Tarzan, King of the Apes, swings into Paris museum
PARIS (Reuters Life!) - Tarzan swings out of the African jungle and into France's showcase museum of indigenous art this month in an exhibition that sets out to illustrate one of modern pop culture's most enduring myths.
The exhibition "Tarzan!" is an exception for the Quai Branly Museum, set up by former President Jacques Chirac as a center for the so-called "primary arts" of Africa, the Pacific, the Americas and Asia.
It has little to say about any real African culture, instead focusing on the exotic web of images and mythology behind the King of the Apes and his mate Jane.
"For a good part of the 20th century, popular culture has got its inspiration from the non-European world," said Stephane Martin, director of the Quai Branly museum. "This is a good synthesis of the way popular culture has looked at Africa."
Created in 1912 by Edgar Rice Burroughs, a restless former soldier, prospector and publicity agent from Chicago who never set foot in Africa, Tarzan was an instant success, with over 20 novels translated into 56 languages, thousands of comic strips and dozens of films.
Immortalized onscreen by former Olympic swimming champion Johnny Weissmuller, the image of Tarzan, swinging through the trees with his yodeled cry "Or-ah-uh-ah-aaah-ah-uh-ah-uh-aah!," has remained anchored in the modern imagination ever since.
But Tarzan's jungle realm, populated variously by helpful apes, savage cannibals, tigers, sultry beauties clad in leopard skins and the lost descendants of Roman legionaries, is a purely imaginary product of early 20th century America.
"Burroughs was a fantastic sort of sponge, soaking up all kinds of stories, random facts and images," said Roger Boulay, the exhibition's curator.
He drew on a hodgepodge of influences ranging from the 1893 World's Fair in Chicago, to Charles Darwin's theory of evolution, Rudyard Kipling and the story of Romulus and Remus, the twin founders of Rome who were suckled by a wolf.
"It doesn't tell us anything about Africa at all," said Boulay. "What it tells us about is the some of the ways our culture has seen Africa."
The exhibition features photographs, books, original plates from many of the comic strips by masters of the genre like Burne Hogarth, as well as a special stand where visitors can try to win a trip to Africa by imitating Tarzan's famous cry.

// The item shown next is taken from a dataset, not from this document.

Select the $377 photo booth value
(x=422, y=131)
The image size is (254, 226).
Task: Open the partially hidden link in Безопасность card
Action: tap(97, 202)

There are several extracts from films ranging from "Tarzan of the Apes" in 1918 to the Weissmuller movies of the 1930s and the 1984 epic "Greystoke: The Legend of Tarzan."
The now-proverbial exchange "Me Tarzan, you Jane" does not feature, however. It was apparently a joking comment by Weissmuller that he never actually said onscreen.
But the exhibition shows that Burroughs' hero was a far more articulate character than the tongue-tied hunk of the screen -- the son of a British aristocrat who spoke English, French and the language of apes and had a smattering of Latin as well.
It looks at the way the myth of Tarzan rides roughshod over genuine African cultures as well as the casual racism implicit in the story of a white man ruling alone in the African forest.
But as if to show that the myth of Tarzan still resonates, the exhibition also looks at ways in which he can be seen as the first green superhero, fighting ivory poachers equipped with just his loincloth, a knife and a jungle vine.
The exhibition runs from June 16 to September 27.